**Input for this task:**
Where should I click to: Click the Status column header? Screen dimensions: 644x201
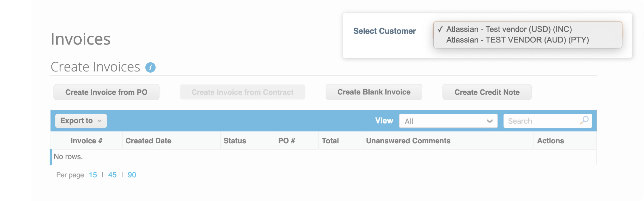(235, 141)
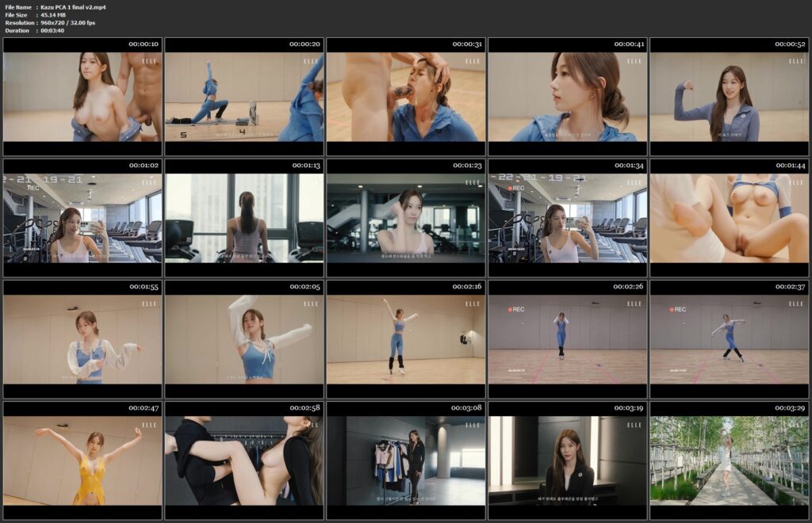812x523 pixels.
Task: Open the frame at 00:02:37
Action: (x=730, y=339)
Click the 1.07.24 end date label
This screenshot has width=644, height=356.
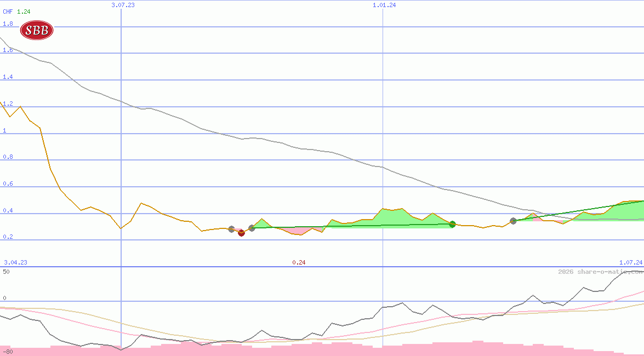click(630, 262)
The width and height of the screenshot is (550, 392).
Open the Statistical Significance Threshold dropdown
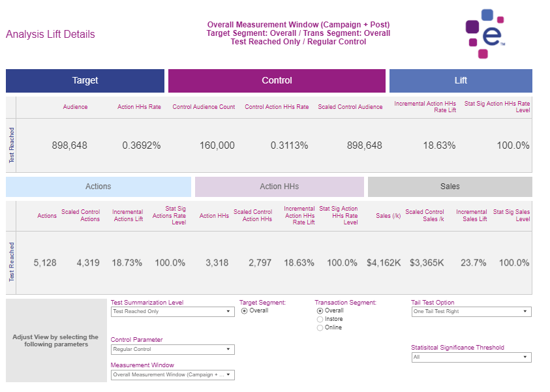pyautogui.click(x=471, y=357)
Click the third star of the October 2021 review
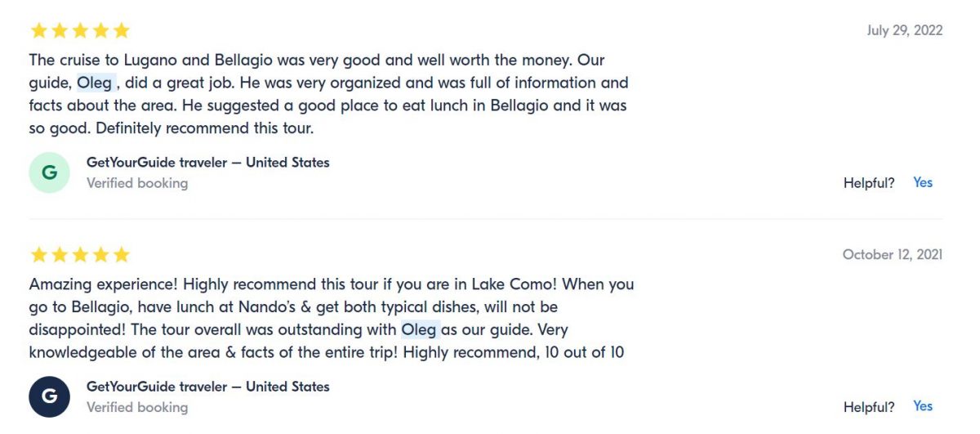The height and width of the screenshot is (434, 980). coord(80,255)
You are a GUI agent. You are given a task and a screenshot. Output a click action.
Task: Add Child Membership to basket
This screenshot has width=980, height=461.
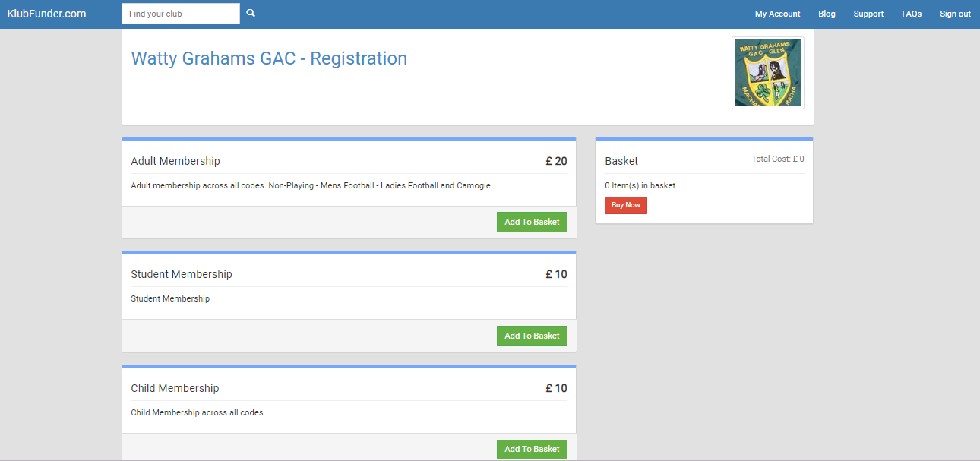[532, 449]

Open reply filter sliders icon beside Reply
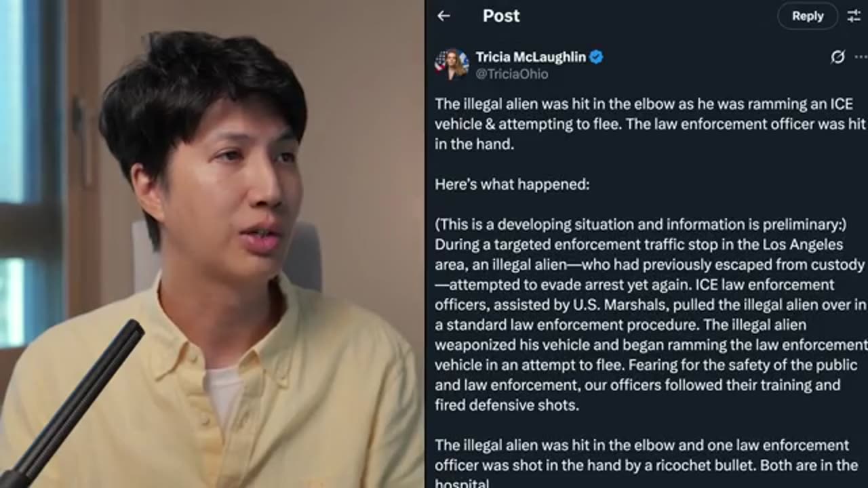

**Brief:**
Return every record above exactly as written, but drop the pictures.

**Answer to the exercise:**
Where should I click to: Click the Status column header? Screen dimensions: 644x201
(235, 141)
812x523 pixels.
Task: Open the frame at 00:02:37
Action: (x=730, y=339)
Click the 1.07.24 end date label
This screenshot has width=644, height=356.
click(630, 262)
The width and height of the screenshot is (550, 392).
Open the Statistical Significance Threshold dropdown
pyautogui.click(x=471, y=357)
Click the third star of the October 2021 review
The height and width of the screenshot is (434, 980). coord(80,255)
You are a GUI agent. You are given a task and a screenshot. Output a click action.
Task: Add Child Membership to basket
This screenshot has width=980, height=461.
[532, 449]

Open reply filter sliders icon beside Reply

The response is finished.